El reciente informe del Observatorio de la Deuda Social Argentina de la Universidad Católica Argentina deja un mensaje que merece una reflexión profunda. Más allá de las diferencias metodológicas que puedan existir con las mediciones oficiales, hay un dato que interpela a toda la dirigencia: la reducción de la pobreza parece haber encontrado un límite.
Durante los últimos meses, la desaceleración de la inflación permitió una recuperación parcial de algunos indicadores sociales. Sin embargo, el propio informe advierte que ese impulso comienza a agotarse. Los salarios dejaron de acompañar el aumento del costo de vida, crecieron la informalidad y la subocupación, aumentó la presión de los gastos fijos sobre los hogares y, quizás el dato más preocupante, uno de cada cinco trabajadores continúa siendo pobre.
Ese dato debería llevarnos a una reflexión más profunda.
Porque cuando el trabajo deja de garantizar una vida digna, el problema ya no es solamente económico. Es un problema de desarrollo.
La estabilidad macroeconómica es indispensable. Nadie discute eso. Después de muchos años de inflación crónica e incertidumbre, recuperar previsibilidad constituye una condición necesaria para que la economía vuelva a crecer.
Pero la estabilidad no puede convertirse en un fin en sí mismo.
Es una condición para alcanzar un objetivo mucho más ambicioso: el desarrollo.

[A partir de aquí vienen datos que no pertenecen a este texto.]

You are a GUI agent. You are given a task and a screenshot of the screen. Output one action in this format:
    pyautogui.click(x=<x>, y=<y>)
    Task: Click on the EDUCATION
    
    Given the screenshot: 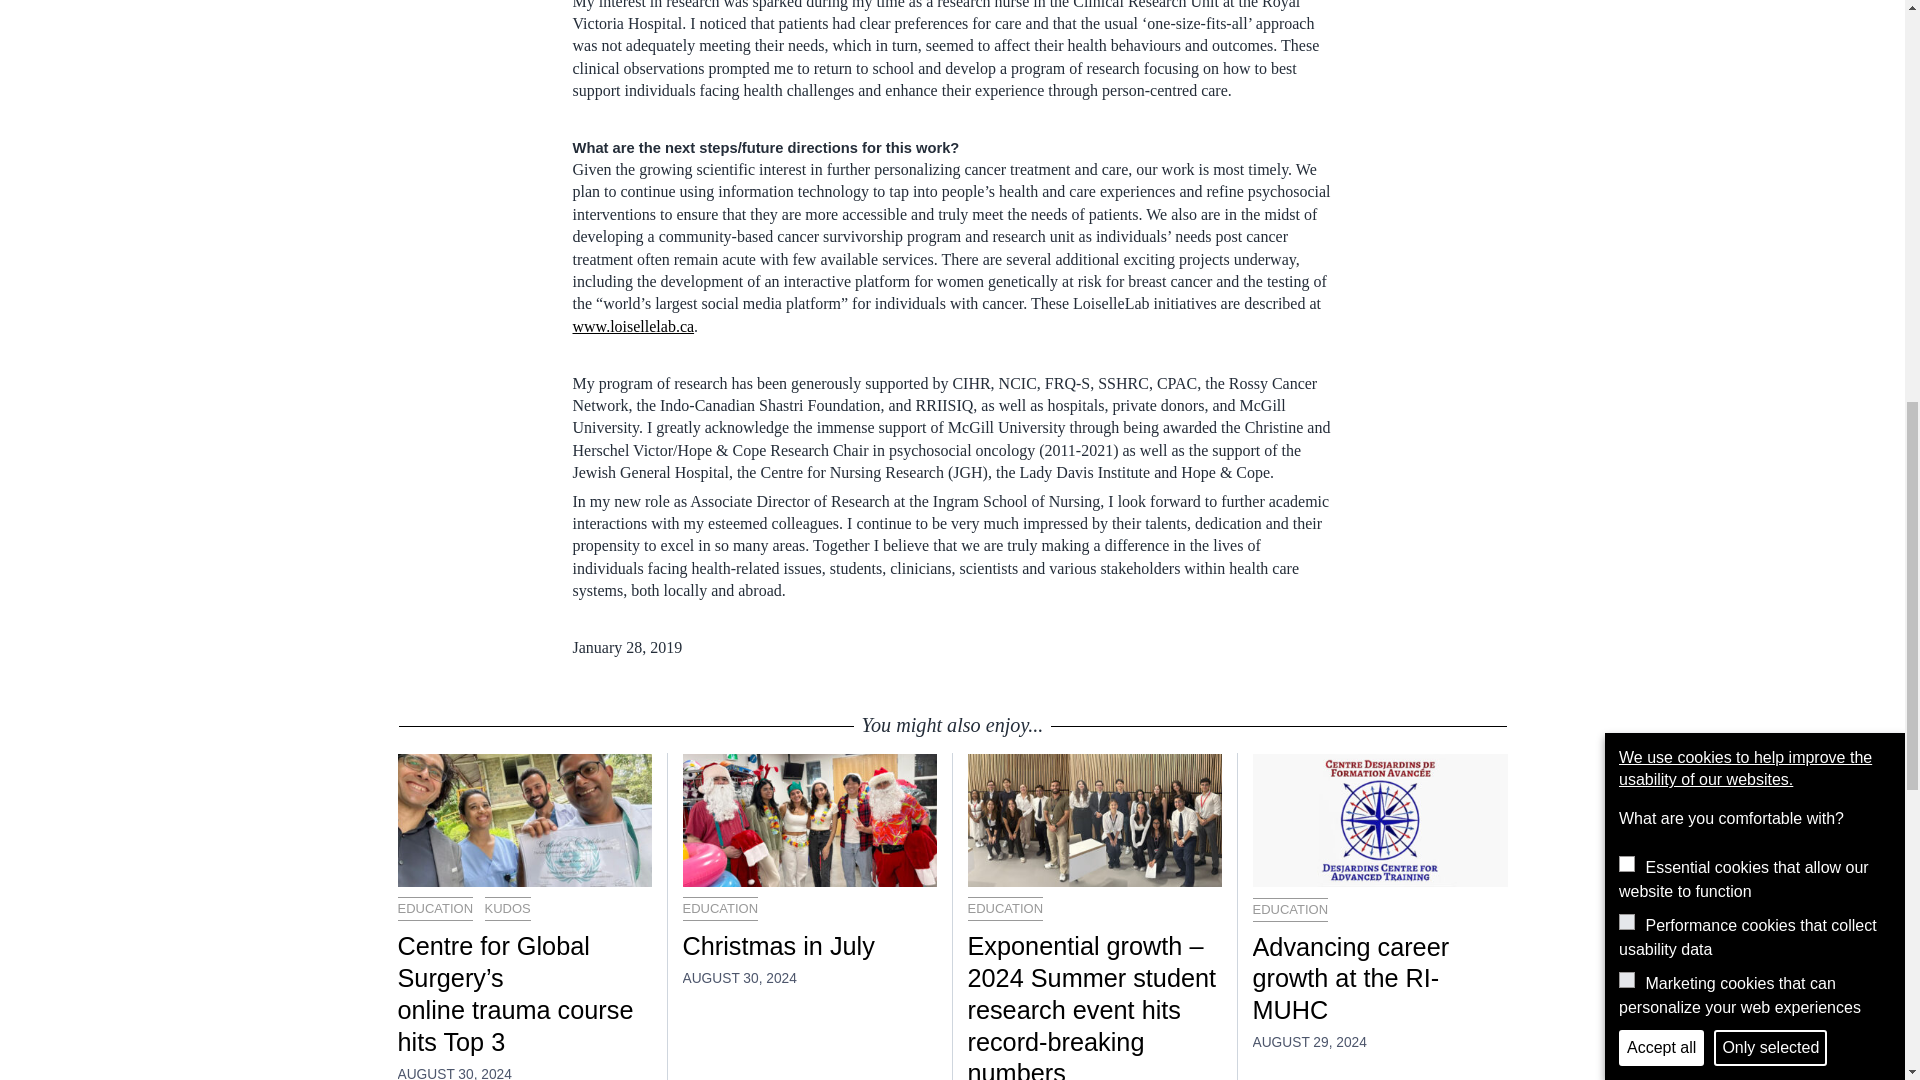 What is the action you would take?
    pyautogui.click(x=1290, y=910)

Y el desarrollo no ocurre por inercia. No aparece automáticamente cuando baja la inflación ni cuando se ordenan las cuentas públicas. Requiere políticas públicas inteligentes, inversión, innovación, infraestructura, financiamiento y una estrategia territorial capaz de transformar el crecimiento económico en empleo de calidad y oportunidades para las personas.
Ese es, a mi entender, el gran desafío de esta etapa.
Si la discusión pública queda reducida exclusivamente a los indicadores macroeconómicos, corremos el riesgo de perder de vista aquello que realmente cambia la vida de las personas: la posibilidad de trabajar, producir, emprender y progresar en el lugar donde eligieron vivir.
Por eso necesitamos volver a hablar de desarrollo territorial.
Cada región posee recursos, capacidades y oportunidades distintas. No alcanza con esperar que las inversiones lleguen; debemos construir las condiciones para que esas inversiones generen un verdadero efecto multiplicador en cada territorio.
Cuando hablamos de minería, de vitivinicultura, de agroindustria, de economía del conocimiento, de energía o de turismo, no deberíamos preguntarnos solamente cuánto se invierte o cuántos empleos directos se generan.
La verdadera pregunta es otra.
¿Cuánto valor agregado queda en el territorio?
¿Cuántas PyMEs se integran a esa cadena productiva?
¿Cuántos proveedores locales se fortalecen?
¿Cuánta innovación se incorpora?
¿Cuánto empleo calificado se crea?
¿Cuántos jóvenes encuentran oportunidades para desarrollar su proyecto de vida sin verse obligados a emigrar?
Esas son las preguntas que distinguen una política de crecimiento de una verdadera política de desarrollo.
Mendoza tiene condiciones excepcionales para construir ese camino. Nuestra matriz productiva, la calidad de nuestros recursos humanos y la diversidad de nuestras actividades económicas nos permiten pensar un modelo que combine competitividad, innovación, sostenibilidad y generación de empleo.
Pero eso requiere planificación, articulación entre el sector público y el privado y una mirada de largo plazo.
La pobreza no se reduce de manera sostenible únicamente con asistencia social, ni exclusivamente con estabilidad macroeconómica.
Se reduce cuando una economía es capaz de generar inversión, productividad, empleo formal y oportunidades distribuidas en todo el territorio.
Por eso creo que la gran discusión que viene ya no debería ser solamente cómo estabilizar la economía.
La discusión que viene debe ser cómo convertir esa estabilidad en desarrollo.
Porque, cuando el desarrollo está ausente, la pobreza tarde o temprano vuelve.
Y ese es un desafío que exige construir una agenda común, capaz de trascender las coyunturas y poner en el centro aquello que realmente transforma la vida de las personas: el desarrollo productivo con arraigo, innovación y oportunidades en cada rincón de nuestro territorio.
Por María Gabriela Lizana. Diputada Provincial de Mendoza – Frente Renovador. Abogada. Máster en International Business. Empresaria PyME vitivinícola y consultora en desarrollo productivo, comercio internacional y desarrollo territorial.